Carol Roberts, President, The PBCers Organization, said: “Cholestatic pruritus has been underestimated and overlooked for far too long, despite its significant impact on people living with PBC. Seeing a treatment specifically developed for chronic itch finally reach patients is a significant step forward and offers hope for those in need.”
The approval is based on data from the global GLISTEN phase III trial which met both primary and key secondary endpoints, demonstrating significant, rapid (at week two) and sustained (over 24 weeks) improvements in cholestatic pruritus and itch-related sleep interference versus placebo.
Linerixibat has been granted Orphan Drug Designation in the US, EU and Japan, and priority review in China, for the treatment of cholestatic pruritus in patients with PBC. Marketing applications for linerixibat are ongoing in the EU, UK, Canada and China.
About cholestatic pruritus in PBC
In PBC, a rare cholestatic liver disease, bile flow from the liver is disrupted. The resulting excess bile acids in circulation are thought to play a causal role in cholestatic pruritus, an internal itch that cannot be relieved by scratching. Pruritus can occur at any stage of PBC disease or biochemical control. It is a serious condition that can be debilitating, with patients experiencing sleep disturbance, fatigue, impaired quality of life and even sometimes requiring liver transplantation in the absence of liver failure.

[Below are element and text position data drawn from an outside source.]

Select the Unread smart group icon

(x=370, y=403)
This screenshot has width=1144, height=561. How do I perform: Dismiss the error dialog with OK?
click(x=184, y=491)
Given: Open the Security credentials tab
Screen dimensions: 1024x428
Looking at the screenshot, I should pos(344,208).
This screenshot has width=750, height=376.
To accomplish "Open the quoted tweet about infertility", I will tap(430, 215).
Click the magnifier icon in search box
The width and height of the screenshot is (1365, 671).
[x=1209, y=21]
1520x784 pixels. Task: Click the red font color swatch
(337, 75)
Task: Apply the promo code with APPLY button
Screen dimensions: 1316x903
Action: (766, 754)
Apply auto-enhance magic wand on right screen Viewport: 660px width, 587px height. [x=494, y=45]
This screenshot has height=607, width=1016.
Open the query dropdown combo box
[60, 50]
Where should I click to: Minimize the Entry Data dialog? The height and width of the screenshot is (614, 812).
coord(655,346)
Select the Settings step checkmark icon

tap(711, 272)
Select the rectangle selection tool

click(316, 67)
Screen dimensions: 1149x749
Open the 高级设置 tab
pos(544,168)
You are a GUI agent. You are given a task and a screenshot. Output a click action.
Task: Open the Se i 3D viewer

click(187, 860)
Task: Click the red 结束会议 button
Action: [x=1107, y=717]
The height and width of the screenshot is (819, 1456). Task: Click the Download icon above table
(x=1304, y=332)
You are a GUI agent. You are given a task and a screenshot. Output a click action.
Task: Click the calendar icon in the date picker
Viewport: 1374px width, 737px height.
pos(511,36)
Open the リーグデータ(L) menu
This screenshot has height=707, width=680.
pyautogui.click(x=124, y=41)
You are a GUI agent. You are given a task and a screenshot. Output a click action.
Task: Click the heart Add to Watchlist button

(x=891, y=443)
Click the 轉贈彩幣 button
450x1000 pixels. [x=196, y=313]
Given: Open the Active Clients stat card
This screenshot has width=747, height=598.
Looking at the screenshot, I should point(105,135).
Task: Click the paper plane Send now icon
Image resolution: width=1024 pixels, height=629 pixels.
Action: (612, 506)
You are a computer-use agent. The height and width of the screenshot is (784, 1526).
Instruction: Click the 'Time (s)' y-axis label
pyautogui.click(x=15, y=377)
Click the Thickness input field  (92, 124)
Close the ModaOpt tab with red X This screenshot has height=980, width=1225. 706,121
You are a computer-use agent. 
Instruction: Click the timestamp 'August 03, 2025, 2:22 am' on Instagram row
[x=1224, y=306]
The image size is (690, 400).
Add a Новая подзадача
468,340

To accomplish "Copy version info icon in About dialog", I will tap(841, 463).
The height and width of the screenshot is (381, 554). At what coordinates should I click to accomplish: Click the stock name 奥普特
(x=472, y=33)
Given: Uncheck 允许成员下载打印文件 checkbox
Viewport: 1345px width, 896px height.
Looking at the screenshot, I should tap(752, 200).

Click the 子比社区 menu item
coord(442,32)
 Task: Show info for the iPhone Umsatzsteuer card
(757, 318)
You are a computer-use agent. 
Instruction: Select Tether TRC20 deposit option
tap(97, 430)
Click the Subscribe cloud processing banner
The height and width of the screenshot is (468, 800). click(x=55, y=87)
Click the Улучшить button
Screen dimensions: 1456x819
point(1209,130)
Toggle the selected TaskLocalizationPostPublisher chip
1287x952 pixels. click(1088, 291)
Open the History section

About Lynavoy (linerixibat)
Linerixibat is an IBAT inhibitor, a targeted oral agent to treat cholestatic pruritus (itch) associated with the rare autoimmune liver disease PBC.8 By inhibiting bile acid re-uptake, linerixibat reduces multiple mediators of pruritus in circulation.
About the GLISTEN trial
GLISTEN is a double-blind, randomised, placebo-controlled, phase III trial. The primary and key secondary endpoints of the study were met, demonstrating significant, rapid (at week two), and sustained (over 24 weeks) improvements in cholestatic pruritus (p<=0.001) and itch-related sleep interference (p=0.024) versus placebo. The primary endpoint of change from baseline in monthly itch score showed linerixibat (n=119) significantly improved itch versus placebo (n=119) over 24-weeks, as measured on a 0-10 numerical rating scale (NRS) for the worst itch (WI-NRS) (least squares [LS] mean difference [95% CI]: -0.72 [-1.15, -0.28], p=0.001). The safety profile of linerixibat was consistent with previous studies and the mechanism of IBAT inhibition. The most frequently reported adverse events were diarrhoea (61%) and abdominal pain (18%), both of which were mostly mild to moderate. Treatment discontinuation due to diarrhoea was in 4% of patients versus <1% in placebo, and abdominal pain in 4% versus none in placebo.